Publication: Journal of Infrastructure Systems
Volume 21, Issue 2

Abstract

Bridge management problems are computationally difficult to solve when considering network connectivity, because all bridges must be analyzed together. Past research has usually adopted simulation-based numerical methods, which are inaccurate and time-consuming. In this paper, an analytical and efficient approach is presented to determine the optimal maintenance, rehabilitation, and replacement (MR&R) plan. The objective is to ensure an adequate level of network reliability at the lowest possible life-cycle maintenance cost.
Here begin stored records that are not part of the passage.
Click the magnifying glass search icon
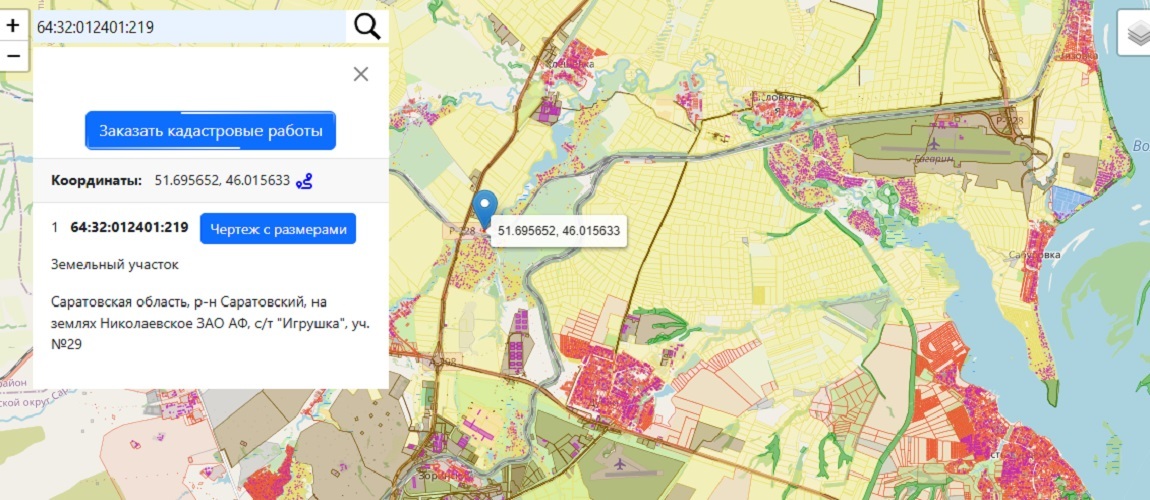 [367, 27]
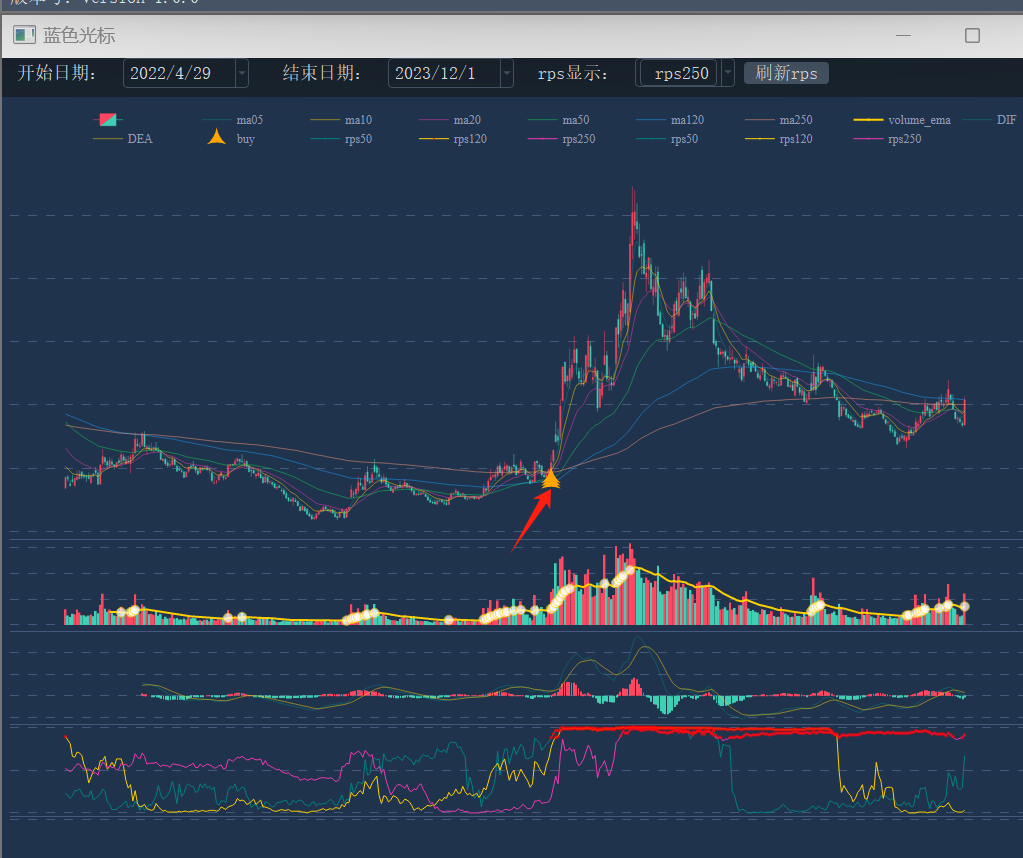Image resolution: width=1023 pixels, height=858 pixels.
Task: Click the DEA legend line icon
Action: tap(108, 139)
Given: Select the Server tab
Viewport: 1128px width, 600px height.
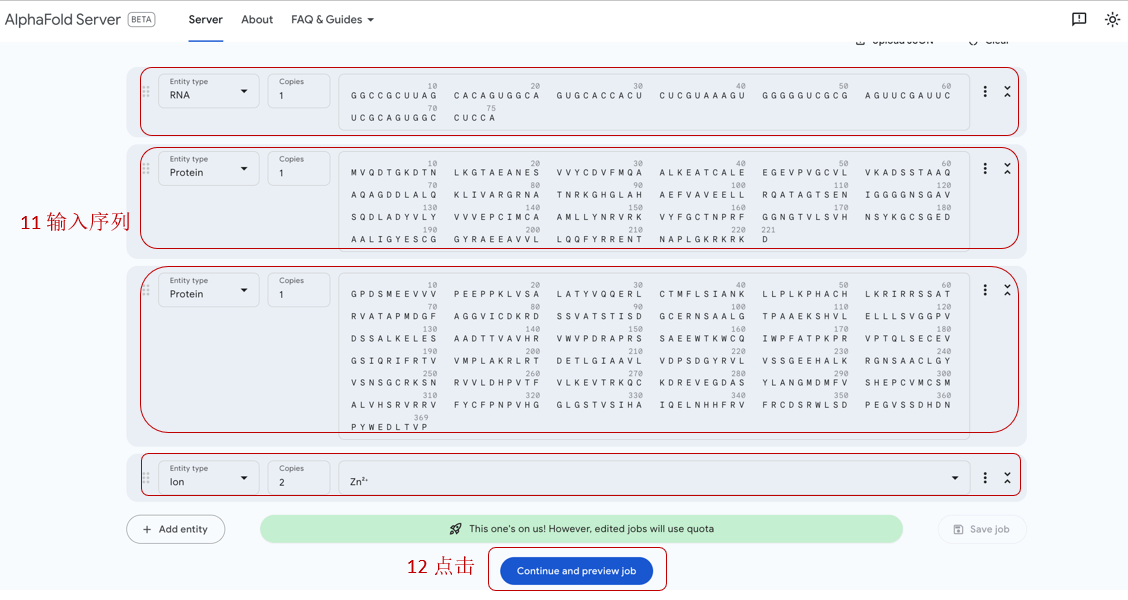Looking at the screenshot, I should (205, 20).
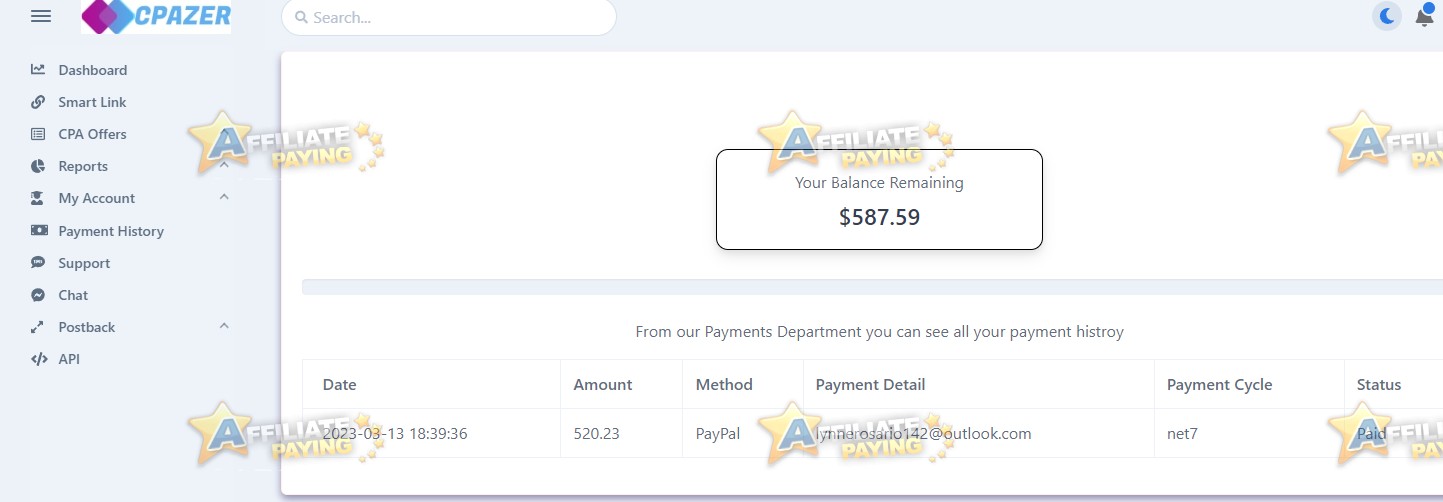Click the Amount column header
The width and height of the screenshot is (1443, 502).
(603, 384)
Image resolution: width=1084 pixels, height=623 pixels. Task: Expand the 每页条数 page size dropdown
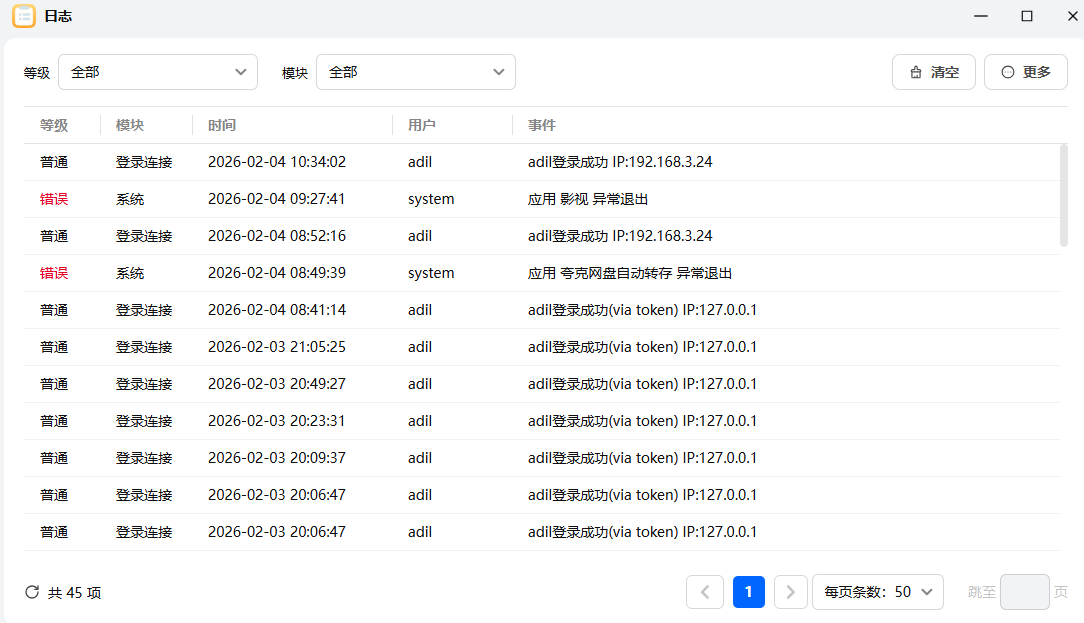pos(878,592)
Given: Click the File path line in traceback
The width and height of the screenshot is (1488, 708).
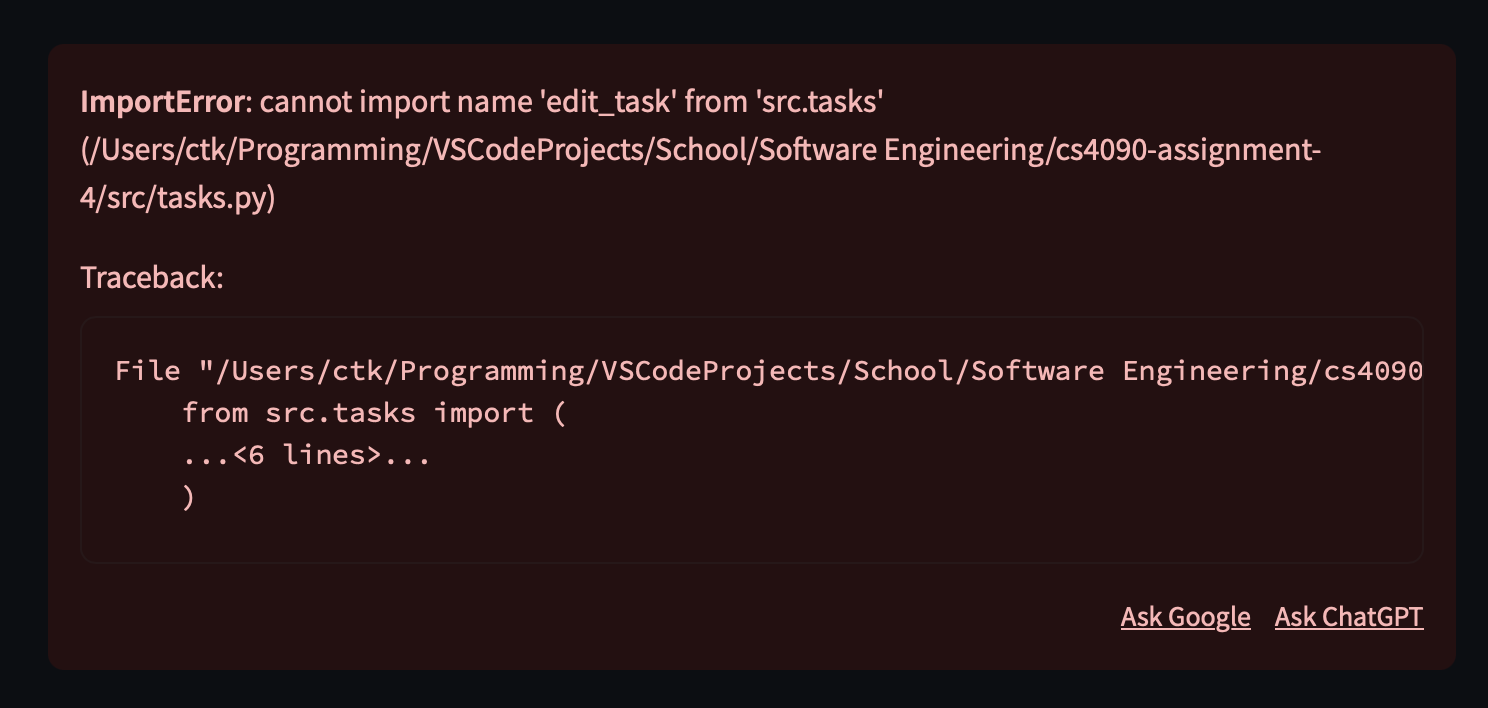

Instead of considering the evolution of network reliability over the whole life cycle, the optimization is formulated with a constraint on the lower bound of network reliability, which reduces the network-level problem to one of optimizing the set of reliability levels for individual bridges. For simple decomposable networks, the network-level optimization can be tackled with standard techniques in polynomial time. For complex networks that are nondecomposable, an algorithm is provided to transform the nonlinear integer programming problem into binary integer linear programming. Finally, the framework is extended to networks with multiple origin–destination pairs. The contribution of this paper is a novel approach to solve the network connectivity problem, which makes it possible to use standard optimization tools (with guaranteed convergence to optimality), as opposed to the heuristic algorithms used in related literature.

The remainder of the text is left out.